The Black Sheep School of Cheesemaking offers cheesemaking workshops on a wide variety of topics from cultured butter to aged goats cheeses. All of our classes focus on techniques that can easily be reproduced at home or at small scale dairies. Participants will learn how to take the steps to make their cheeses more naturally, without packaged starters, additives and chemicals, and how to source the best possible milk for their cheesemaking. Workshops are demonstration style -we all make cheese together round the table.
Two Day Class
This comprehensive course begins with a session on dairy fermentation, covering Clabber, Kefir, Creme Fraiche, and Cultured Butter.
In the afternoon we look at rennet cheeses, preparing the basic curd that can become many different styles of cheese, including Camembert, Blue Cheeses, Washed Rind Cheeses, Mozzarella and Feta.
On the second morning we make lactic cheeses such as Cream Cheese & Chèvre, and then we take the same curd and age it into Crottin, Valencay and Saint Marcellin.

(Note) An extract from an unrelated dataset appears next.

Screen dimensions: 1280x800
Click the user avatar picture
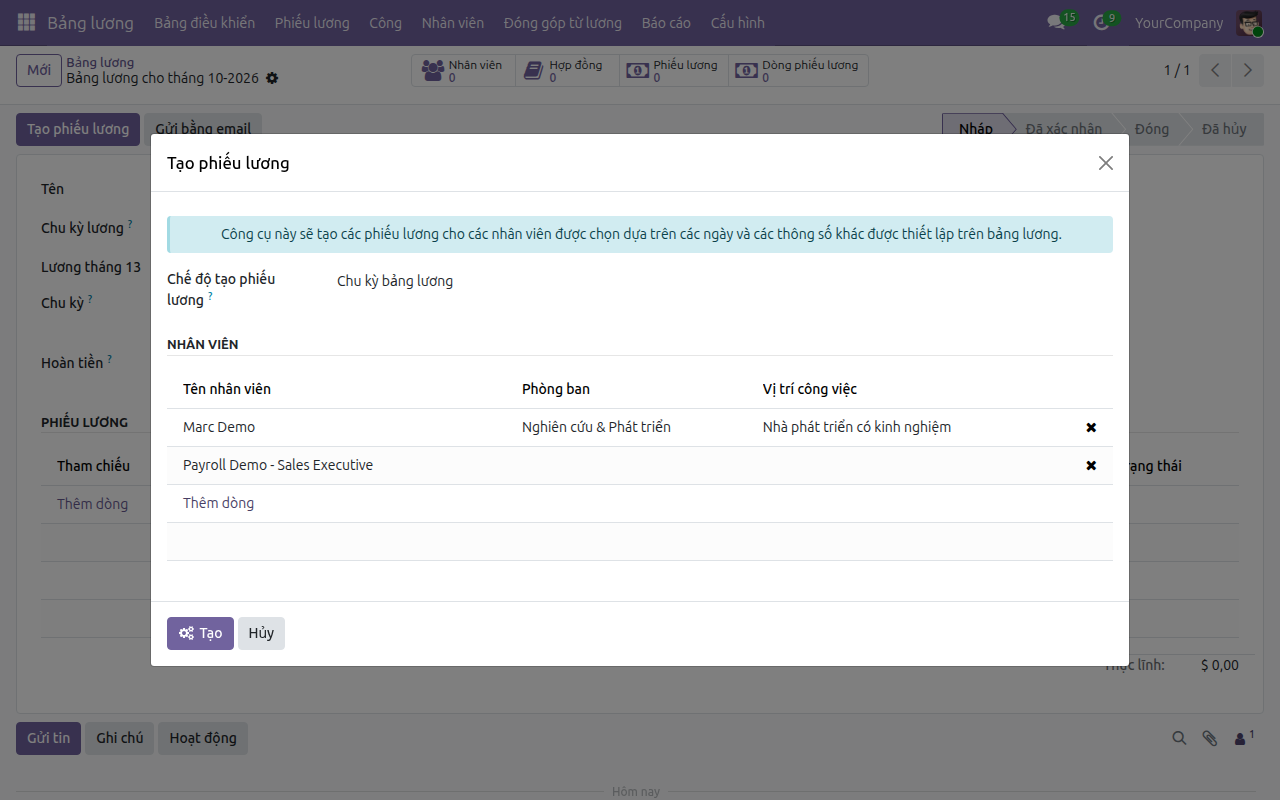pyautogui.click(x=1249, y=22)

On the second afternoon we make a wheel of hard Alpine Cheese. And with its leftover whey we prepare a batch of fresh, warm Ricotta.
Two days of learning allow students to see many cheeses through the beginning stages of their evolution, and provides insight into how all styles of cheeses evolve from the very same milk with the same culture and the same rennet.
Five Day Class
comprehensive & hands on
This five-day-class is an in-depth exploration of the many possibilities of cheese. Students should expect to gain a full understanding of how all of the different styles of cheese are inter-related, and how to bring about the ecological conditions that develop the diverse flavours and forms of cheese. The length of the class allows participants to see cheeses through their many stages of development, and witness the growth of the many ripening cultures that define them.